The early urban tradition at Arslantepe ended around 3000 BC (Period VI B1); the débris resulting from the collapse of the late 4th millennium public buildings was leveled over and covered with layers of mud. In the vast area that this created, quadrangular huts with rounded corners were built, with the floor slightly sunken and the wall frames made of rows of poles of different sizes covered with mud (wattle and daub technique).


In the highest point of the mound a large hut was built, separated from the rest of the village by a high wattle and daub wall, possibly belonging to a chief. Large amount of burnt bone and ashes outside the hut appear to be the remnants of meals and possibly feasts. On the other side of the wall is a mudbrick building used as a storage and community gathering place, found full of storage jars.

The fire which destroyed the settlement created a deep layer of charred remains and rotting wood, and the numerous post-holes found even on the open-air areas suggest that there had been roofing and fencing in the outdoor zones. 

Material culture in this period indicates contacts areas south of the Caucasus between the Kura and the Araks Rivers. The staple economy of this phase is strongly based on pastoralism and herding of sheep and goat.

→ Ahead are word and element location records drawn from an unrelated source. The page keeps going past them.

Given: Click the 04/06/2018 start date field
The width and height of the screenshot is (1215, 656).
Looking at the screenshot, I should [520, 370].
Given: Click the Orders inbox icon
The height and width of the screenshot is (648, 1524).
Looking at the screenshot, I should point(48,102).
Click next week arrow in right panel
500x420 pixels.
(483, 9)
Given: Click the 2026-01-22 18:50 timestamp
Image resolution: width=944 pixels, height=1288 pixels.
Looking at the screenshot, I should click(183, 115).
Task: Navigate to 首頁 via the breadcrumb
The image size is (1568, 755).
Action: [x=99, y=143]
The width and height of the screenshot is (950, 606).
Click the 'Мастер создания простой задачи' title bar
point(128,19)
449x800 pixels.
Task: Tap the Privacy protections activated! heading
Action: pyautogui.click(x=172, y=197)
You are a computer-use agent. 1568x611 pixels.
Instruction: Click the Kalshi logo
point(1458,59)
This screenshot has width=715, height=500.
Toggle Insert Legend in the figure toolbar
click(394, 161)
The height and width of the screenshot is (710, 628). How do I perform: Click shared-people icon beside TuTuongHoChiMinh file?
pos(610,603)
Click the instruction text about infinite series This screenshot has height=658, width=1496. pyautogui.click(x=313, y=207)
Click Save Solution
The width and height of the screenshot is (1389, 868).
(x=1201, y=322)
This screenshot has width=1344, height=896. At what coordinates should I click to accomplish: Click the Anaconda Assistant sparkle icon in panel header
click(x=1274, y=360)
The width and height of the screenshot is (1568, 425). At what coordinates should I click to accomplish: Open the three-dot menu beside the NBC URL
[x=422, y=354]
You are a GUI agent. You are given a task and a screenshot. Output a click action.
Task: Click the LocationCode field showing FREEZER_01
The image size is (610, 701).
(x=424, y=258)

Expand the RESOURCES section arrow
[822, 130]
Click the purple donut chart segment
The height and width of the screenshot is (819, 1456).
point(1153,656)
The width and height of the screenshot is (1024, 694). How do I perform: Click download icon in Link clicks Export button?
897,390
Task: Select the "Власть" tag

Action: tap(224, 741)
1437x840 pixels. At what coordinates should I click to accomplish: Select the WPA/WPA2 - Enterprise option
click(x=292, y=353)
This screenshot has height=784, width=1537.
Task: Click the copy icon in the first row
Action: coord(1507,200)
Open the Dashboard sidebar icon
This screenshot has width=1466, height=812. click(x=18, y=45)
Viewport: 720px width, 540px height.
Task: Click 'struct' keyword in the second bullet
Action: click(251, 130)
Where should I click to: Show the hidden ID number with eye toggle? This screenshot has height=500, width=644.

Possibly belonging to this same phase is an imposing cist, in which an eminent person was buried with a rich set of metal funerary gifts, and four sacrificed adolescents. This is the earliest evidence of a “royal” tomb, already characterized by a number of elements (great wealth in metal objects, and human sacrifices) that were to become typical of the royal burials in Mesopotamia and Anatolia several centuries later.